Information supplied =>
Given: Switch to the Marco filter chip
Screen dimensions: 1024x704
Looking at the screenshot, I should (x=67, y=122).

---

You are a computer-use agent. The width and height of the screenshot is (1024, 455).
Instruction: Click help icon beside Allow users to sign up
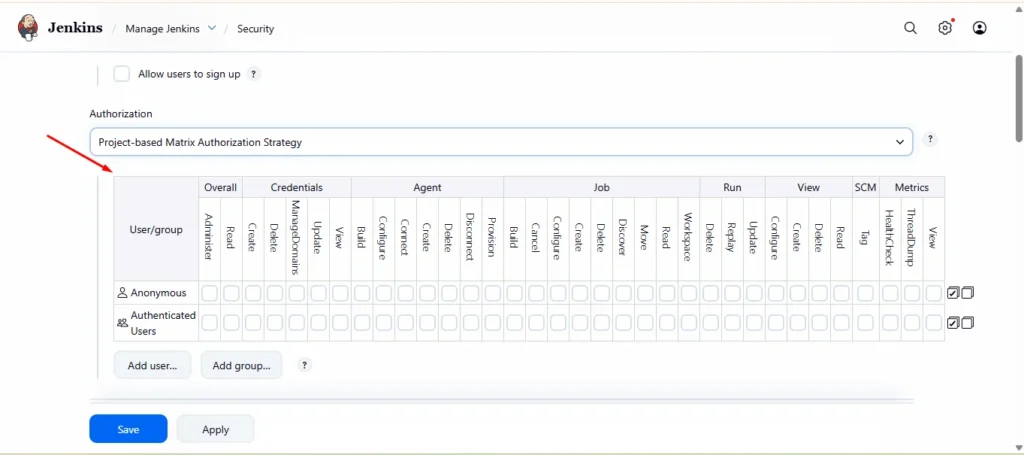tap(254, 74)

Work to do => Find each line above that contains the word "screenshot" with the same capitalization, and copy those lines in full.

Exercise answer =>
Looking at the screenshot, I should (x=67, y=122).
You are a computer-use agent. The width and height of the screenshot is (1024, 455).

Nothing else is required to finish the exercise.